The druggist would formerly have taken good care not to use such an expression, but he was cultivating a gay Parisian style, which he thought in the best taste; and, like his neighbour, Madame Bovary, he questioned the clerk curiously about the customs of the capital; he even talked slang to dazzle the bourgeois, saying bender, crummy, dandy, macaroni, the cheese, cut my stick and "I'll hook it," for "I am going."
So one Thursday Emma was surprised to meet Monsieur Homais in the kitchen of the "Lion d'Or," wearing a traveller's costume, that is to say, wrapped in an old cloak which no one knew he had, while he carried a valise in one hand and the foot-warmer of his establishment in the other. He had confided his intentions to no one, for fear of causing the public anxiety by his absence.

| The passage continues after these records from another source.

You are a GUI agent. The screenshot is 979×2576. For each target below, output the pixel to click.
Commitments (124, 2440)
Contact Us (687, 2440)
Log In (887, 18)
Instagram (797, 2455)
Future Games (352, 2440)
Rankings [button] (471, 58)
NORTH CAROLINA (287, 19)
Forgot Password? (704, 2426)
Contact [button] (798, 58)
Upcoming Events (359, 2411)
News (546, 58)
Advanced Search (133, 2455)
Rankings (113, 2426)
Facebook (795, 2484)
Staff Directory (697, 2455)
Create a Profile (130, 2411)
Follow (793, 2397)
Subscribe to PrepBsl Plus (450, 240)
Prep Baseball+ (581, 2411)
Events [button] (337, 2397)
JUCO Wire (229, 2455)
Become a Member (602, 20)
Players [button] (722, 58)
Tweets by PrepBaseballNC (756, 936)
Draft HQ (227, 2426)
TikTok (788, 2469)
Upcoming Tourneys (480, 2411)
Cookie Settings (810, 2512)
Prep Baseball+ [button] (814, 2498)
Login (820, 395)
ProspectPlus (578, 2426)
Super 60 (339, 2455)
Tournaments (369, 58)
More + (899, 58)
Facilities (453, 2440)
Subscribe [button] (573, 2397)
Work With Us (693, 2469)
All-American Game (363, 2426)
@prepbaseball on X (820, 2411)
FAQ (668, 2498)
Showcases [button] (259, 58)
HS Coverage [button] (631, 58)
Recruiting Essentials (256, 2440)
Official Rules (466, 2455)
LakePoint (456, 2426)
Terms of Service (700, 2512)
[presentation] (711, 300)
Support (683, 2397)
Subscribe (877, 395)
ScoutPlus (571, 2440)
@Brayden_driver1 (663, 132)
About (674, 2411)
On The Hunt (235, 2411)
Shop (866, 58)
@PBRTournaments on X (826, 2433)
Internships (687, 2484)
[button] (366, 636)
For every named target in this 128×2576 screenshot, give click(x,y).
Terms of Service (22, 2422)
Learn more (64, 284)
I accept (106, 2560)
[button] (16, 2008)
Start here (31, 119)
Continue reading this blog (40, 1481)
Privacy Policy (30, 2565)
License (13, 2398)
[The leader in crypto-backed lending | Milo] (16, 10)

The idea of seeing again the place where his youth had been spent no doubt excited him, for during the whole journey he never ceased talking, and as soon as he had arrived, he jumped quickly out of the diligence to go in search of Leon. In vain the clerk tried to get rid of him. Monsieur Homais dragged him off to the large Cafe de la Normandie, which he entered majestically, not raising his hat, thinking it very provincial to uncover in any public place.
Emma waited for Leon three quarters of an hour. At last she ran to his office; and, lost in all sorts of conjectures, accusing him of indifference, and reproaching herself for her weakness, she spent the afternoon, her face pressed against the window-panes.
At two o'clock they were still at a table opposite each other. The large room was emptying; the stove-pipe, in the shape of a palm-tree, spread its gilt leaves over the white ceiling, and near them, outside the window, in the bright sunshine, a little fountain gurgled in a white basin, where; in the midst of watercress and asparagus, three torpid lobsters stretched across to some quails that lay heaped up in a pile on their sides.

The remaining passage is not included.